• **Text to read**:
So the headline is technically correct, but that Dirk works for Intel is not relevant in this context at all.
Re:"Intel Dev" in Headline is misleading (Score:4, Insightful)
Re:"Intel Dev" in Headline is misleading (Score:4, Insightful)
First I am almost 100% sure that there will be some idiots employed by Intel somewhere. Every big company has some of those around. So "works for company X or Y" is not a qualification in my book.
Second Dirk is making it very clear that he is speaking as a private person about a hobbyist project of his, not as an employee of some company. So there is no reason to bring the company into the discussion. People will misread the headline to mean that this is something that Intel is doing. Just check this thread: One misguided individual is asking: "How many people here flamed Canonical 3 years ago when their developers ditched working on Gnome3 in favor of Unity for this very reason? Are you now going to flame Intel because their developers are saying the same thing?".a couple of comments down. It is not Intel speaking, it is not even "their developers". It is just one single guy speaking about something that is not related in any way to what Intel does. These misunderstandings were needlessly created by the headline.
Seriously: This is slashdot. How many people here on slashdot bother reading more than the headline? :-)
GTK+ is standalone (Score:2, Insightful)
Qt, on the other hand, is its own universe. It's written in a weird dialect of C++98 (though I'm sure it works just fine in C++11 these days), it has its own object model, networking stack, container library, threading library, graphics primitive library (i.e. not Cairo). This object model also leaks into its language bindings if you don't want to write your software in C++.
It's the same problem that Java and C# also suffer from: they're not cross-platform, nothing is. What they actually are is their own pl
Re:GTK+ is standalone (Score:5, Insightful)
I would argue exactly the other way around: Qt is stand-alone and GTK is not. If you want to write any app you need more than the UI. You actually want the application to *do* something but render a couple of widgets.
With GTK you end up hunting down a host of glib/gnome based libraries, all with slightly different peculiarities and all of them coming with little useful documentation. How is that stand-alone? With Qt you get everything in one convenient package (and are still free to leave out the parts you do not need in your binary packages).
Qt is a C++ library: Any C++ compiler can compile it on a wide range of platforms. How would that be possible if Qt was written in a weird dialect?
Of course the object model leaks into the language bindings. How could it not be? The same is true for "object-oriented" libraries written in C.

• **Prompt 1**:
Answer these questions about the Slashdot comments:
(a) What does the comment say Dirk is speaking about as a private person?
(b) Qt is said to be written in a weird dialect of which language version?
(c) With GTK, what libraries does one comment say you end up hunting down?
• **Prompt 2**:
For each statement, say whether the Slashdot comments agree with it. Support each answer with the deciding words from the comments.
(a) Dirk is speaking as an employee of Intel.
(b) One commenter holds that Qt is stand-alone and GTK is not.
(c) Java and C# are described as cross-platform.
The data that comes after this has nothing to do with the text above.

• **Supplied records**:

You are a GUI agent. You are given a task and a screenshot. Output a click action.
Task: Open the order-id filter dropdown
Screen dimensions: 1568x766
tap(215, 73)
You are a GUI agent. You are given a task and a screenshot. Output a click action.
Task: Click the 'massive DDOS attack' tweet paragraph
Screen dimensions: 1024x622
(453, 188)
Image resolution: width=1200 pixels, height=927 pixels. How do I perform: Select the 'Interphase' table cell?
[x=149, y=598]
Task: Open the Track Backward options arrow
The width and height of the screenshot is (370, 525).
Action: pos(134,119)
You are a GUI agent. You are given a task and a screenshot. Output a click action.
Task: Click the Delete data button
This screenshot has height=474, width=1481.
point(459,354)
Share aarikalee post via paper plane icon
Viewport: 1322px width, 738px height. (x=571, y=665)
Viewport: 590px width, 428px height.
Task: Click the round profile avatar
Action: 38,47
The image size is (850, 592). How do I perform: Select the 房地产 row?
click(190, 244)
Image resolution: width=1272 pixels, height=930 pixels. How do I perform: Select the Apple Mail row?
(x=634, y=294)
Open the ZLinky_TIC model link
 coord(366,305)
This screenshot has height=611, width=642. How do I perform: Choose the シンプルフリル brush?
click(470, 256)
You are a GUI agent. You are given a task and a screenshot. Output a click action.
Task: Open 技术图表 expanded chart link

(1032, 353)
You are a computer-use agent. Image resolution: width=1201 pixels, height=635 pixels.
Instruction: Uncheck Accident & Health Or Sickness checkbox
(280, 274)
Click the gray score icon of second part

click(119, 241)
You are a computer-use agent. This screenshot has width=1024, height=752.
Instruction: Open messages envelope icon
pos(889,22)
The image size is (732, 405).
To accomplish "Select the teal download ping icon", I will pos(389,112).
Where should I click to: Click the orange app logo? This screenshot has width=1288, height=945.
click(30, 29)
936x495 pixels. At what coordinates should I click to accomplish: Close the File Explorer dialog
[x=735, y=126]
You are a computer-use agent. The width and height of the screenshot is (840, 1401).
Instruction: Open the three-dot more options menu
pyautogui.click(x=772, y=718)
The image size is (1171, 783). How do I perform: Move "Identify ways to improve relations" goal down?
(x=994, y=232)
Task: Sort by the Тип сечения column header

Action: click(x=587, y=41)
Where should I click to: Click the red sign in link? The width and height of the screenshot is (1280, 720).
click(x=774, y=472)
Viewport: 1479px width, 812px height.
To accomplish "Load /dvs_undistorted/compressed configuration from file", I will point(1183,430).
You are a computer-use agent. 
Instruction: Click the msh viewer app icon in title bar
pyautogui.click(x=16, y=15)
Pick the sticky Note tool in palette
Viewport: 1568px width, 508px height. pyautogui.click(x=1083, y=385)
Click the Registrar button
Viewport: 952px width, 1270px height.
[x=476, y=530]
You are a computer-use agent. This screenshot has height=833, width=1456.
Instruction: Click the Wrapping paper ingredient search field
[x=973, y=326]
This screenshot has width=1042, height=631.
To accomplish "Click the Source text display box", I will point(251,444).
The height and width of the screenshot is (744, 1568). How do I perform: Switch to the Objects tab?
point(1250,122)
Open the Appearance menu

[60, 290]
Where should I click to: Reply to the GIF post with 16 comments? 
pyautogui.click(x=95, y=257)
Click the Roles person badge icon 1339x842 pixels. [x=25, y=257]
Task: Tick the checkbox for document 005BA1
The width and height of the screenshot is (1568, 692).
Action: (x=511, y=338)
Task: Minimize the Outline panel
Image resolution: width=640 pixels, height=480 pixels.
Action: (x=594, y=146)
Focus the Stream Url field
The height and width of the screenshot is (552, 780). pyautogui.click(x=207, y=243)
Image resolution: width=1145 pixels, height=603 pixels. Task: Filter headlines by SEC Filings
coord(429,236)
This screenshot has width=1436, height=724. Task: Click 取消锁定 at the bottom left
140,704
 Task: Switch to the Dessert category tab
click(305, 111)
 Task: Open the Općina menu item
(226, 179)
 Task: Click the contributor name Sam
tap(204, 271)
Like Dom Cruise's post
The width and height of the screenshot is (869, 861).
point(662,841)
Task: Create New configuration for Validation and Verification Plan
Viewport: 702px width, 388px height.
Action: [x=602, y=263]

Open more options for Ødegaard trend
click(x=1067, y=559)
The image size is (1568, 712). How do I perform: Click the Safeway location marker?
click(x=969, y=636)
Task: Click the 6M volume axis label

• **Reply 1**:
(a) A hobbyist project of his.
(b) C++98.
(c) A host of glib/gnome based libraries.

• **Reply 2**:
(a) No: "he is speaking as a private person about a hobbyist project of his, not as an employee of some company"
(b) Yes: "Qt is stand-alone and GTK is not."
(c) No: "they're not cross-platform, nothing is."